On 14 October 2020, the Council issued a decision in which it granted access to what it described as a transcript of the complaint received but refused access to the complainant’s details under section 42(m)(i) of the Act.
On 12 November 2020, the applicant sought an internal review of the Council’s decision to refuse access to the name of the complainant. He said he was only interested in the most recent complaint and that it should not be confused with the previous observation. On 18 November 2020, the Council affirmed its original decision. On 18 May 2021, the applicant sought a review by this Office of the Council’s decision.
I have now completed my review in accordance with section 22(2) of the FOI Act. In carrying out my review, I have had regard to correspondence between the applicant and the Council as set out above and to the correspondence between this Office and both the applicant and the Council on the matter. I have also had regard to the contents of the records at issue. I have decided to conclude this review by way of a formal binding decision.
This review is concerned solely with whether the Council was justified, under section 42(m) of the FOI Act, in refusing access to the identity of the individual(s) who made a complaint regarding the applicant’s licensed premises.
During the course of the review, it became apparent that there was some confusion concerning the precise record that was sought by the applicant. The reference cited by the applicant in his request (EN18/207) related to a warning letter that the Council had issued to him subsequent to a complaint it received relating to alterations he made to his licensed premises in 2018. Accordingly, the Council identified the relevant complaint letter from 2018 as the relevant record sought. In its decision, it issued what it described as a transcript of that 2018 letter, whilst refusing access to the complainant details. It subsequently affirmed that decision, notwithstanding the applicant’s request that the complaint he was interested in should not be confused with the previous observation.

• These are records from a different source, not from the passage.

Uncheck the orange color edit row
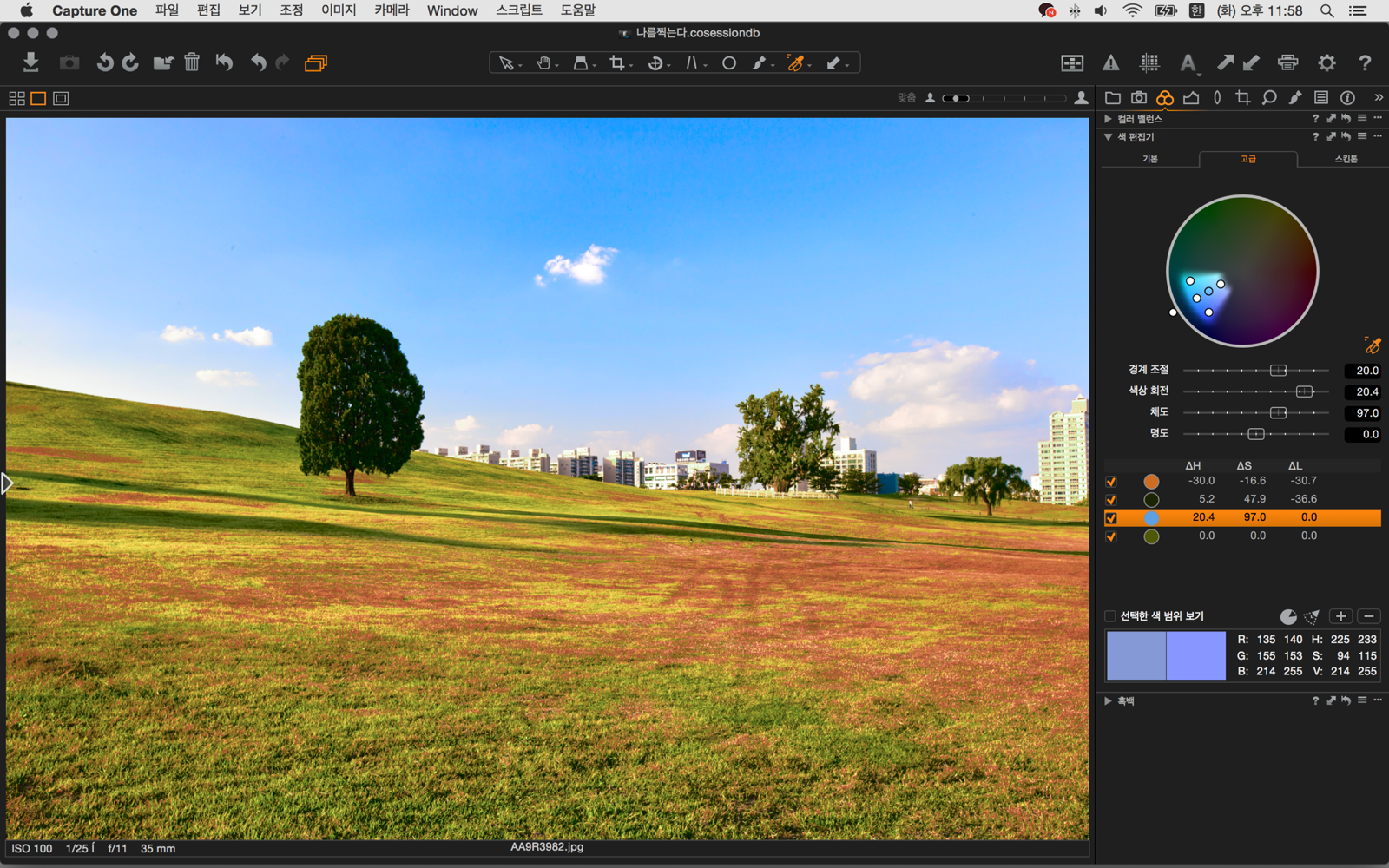This screenshot has width=1389, height=868. [1111, 482]
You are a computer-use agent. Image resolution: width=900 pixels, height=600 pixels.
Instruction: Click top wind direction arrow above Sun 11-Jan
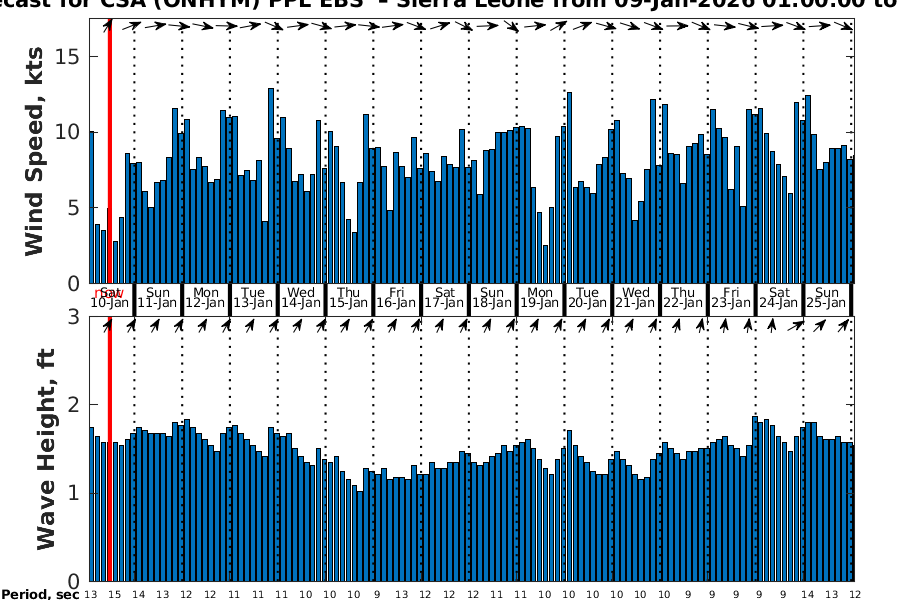click(154, 26)
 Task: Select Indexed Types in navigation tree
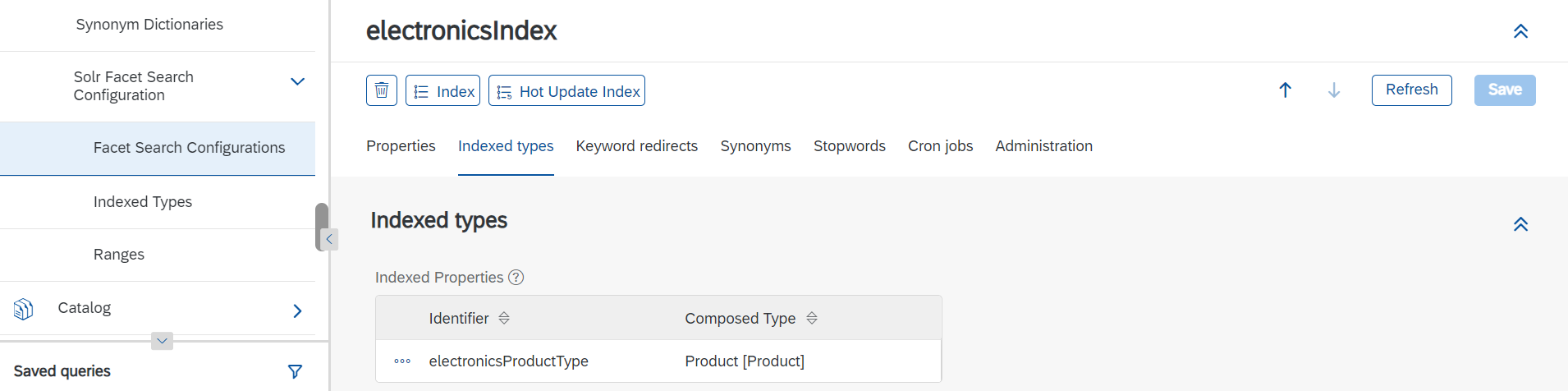(143, 202)
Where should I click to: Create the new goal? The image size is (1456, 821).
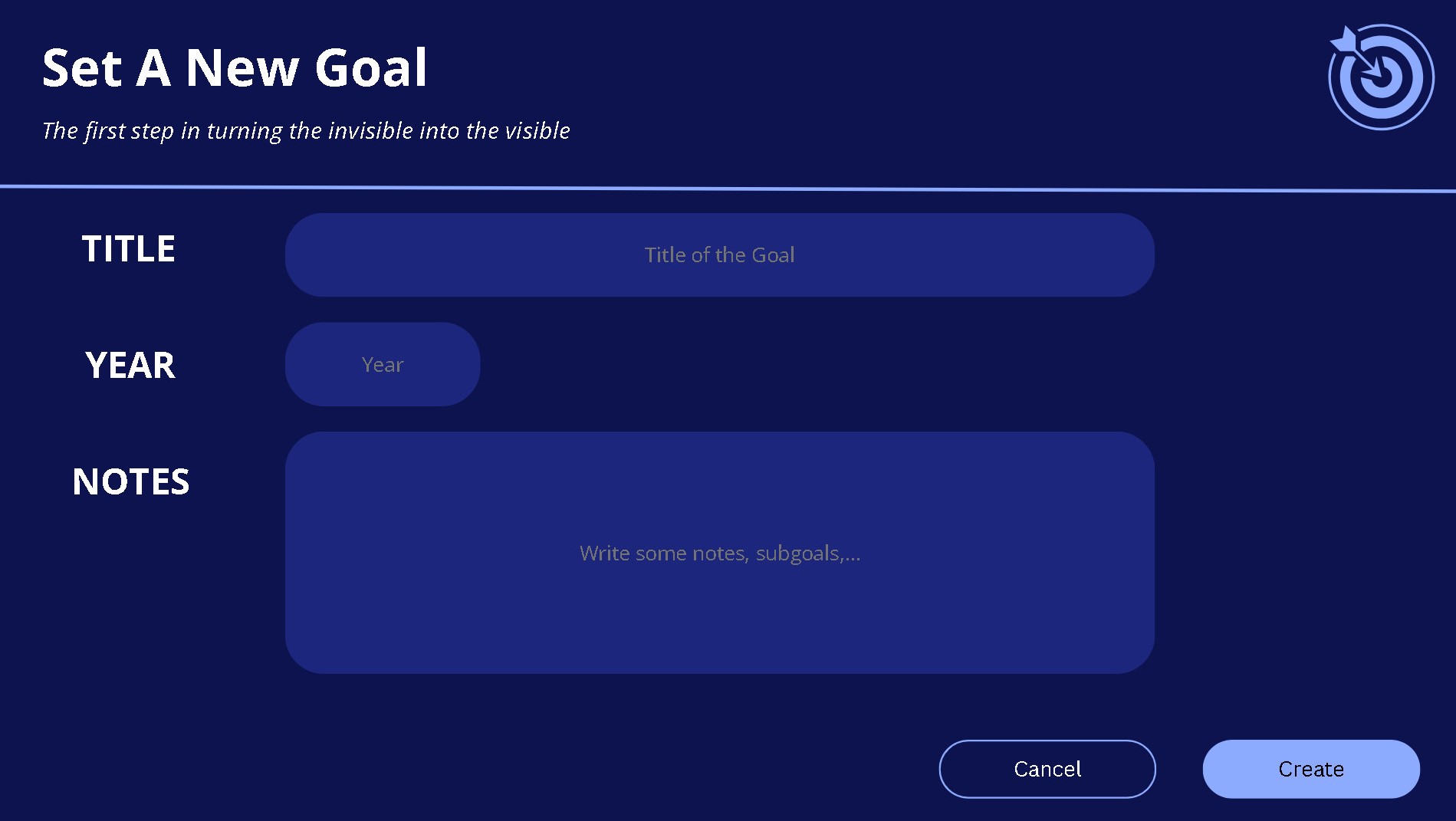1311,769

In his application to this Office for a review of the Council’s decision, the applicant explained that he had undertaken work on his premises in May 2020 and that he was only interested in the complaint relevant to warning letter WN/EN/20/2035. This Office provided the council with a copy of the application for review and sought a copy of the relevant record to enable the review to proceed. In response, the Council provided a copy of a letter it received in August 2018.
Following enquiries made by the Investigating Officer, the Council confirmed that it holds a more recent complaint from 2020 that relates to the warning letter EN/20/2035 and it forwarded a copy of that letter to this Office. Having examined the letter, I am satisfied that the 2020 letter is, in fact, the letter that the applicant was seeking in his FOI request. It seems the Council mistakenly assumed he was seeking access to the 2018 letter as he had specifically referred to EN18/207 in his original request. Nevertheless, I am satisfied that the applicant clearly indicated in his request for internal review and in his application to this Office that it is the more recent letter of complaint that he sought.

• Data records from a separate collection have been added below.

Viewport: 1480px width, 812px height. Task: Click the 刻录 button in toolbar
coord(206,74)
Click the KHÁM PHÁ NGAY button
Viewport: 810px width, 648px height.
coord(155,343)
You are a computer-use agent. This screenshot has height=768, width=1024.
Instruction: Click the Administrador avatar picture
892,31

In the circumstances, I find that I am not in a position to review a decision taken by the Council on a record that the applicant did not request. Accordingly, it seems to me that the most appropriate course of action is to annul the decision of the Council in this case, the effect being that the Council must consider the applicant’s request afresh and make a new, first instance, decision on the 2020 letter of complaint in accordance with the provisions of the FOI Act. The applicant will have a right to an internal review and a review by this Office if he is not satisfied with the Council’s decision.
Finally, for the benefit of the Council, I would add that while the Council released details of the substance of the 2018 complaint to the applicant in its decision on the request, the information released was not, as it was described, a transcript of the record held. Rather, it was essentially a summary of the substance of the complaint. The release of the substance of a complaint contained in a record should not be described as a transcript of the record sought if it is not an exact transcript of the record. While there is nothing in the Act to prevent the Council from disclosing the substance of a complaint received, the Council must consider the request for access to the record as held.
Having carried out a review under section 22(2) of the FOI Act, I hereby annul the decision of the Council to refuse access, under section 42(m) of the FOI Act, to the identity of the individual(s) who made a complaint regarding the applicant’s licensed premises. I direct the Council to conduct a fresh decision-making process that should deal with the more recent complaint it received in 2020.
Section 24 of the FOI Act set out detailed provisions for an appeal to the High Court by a party to a review, or any other person affected by the decision. In summary, such an appeal, normally on a point of law, must be initiated not later than four weeks after notice of the decision was given to the person bringing the appeal.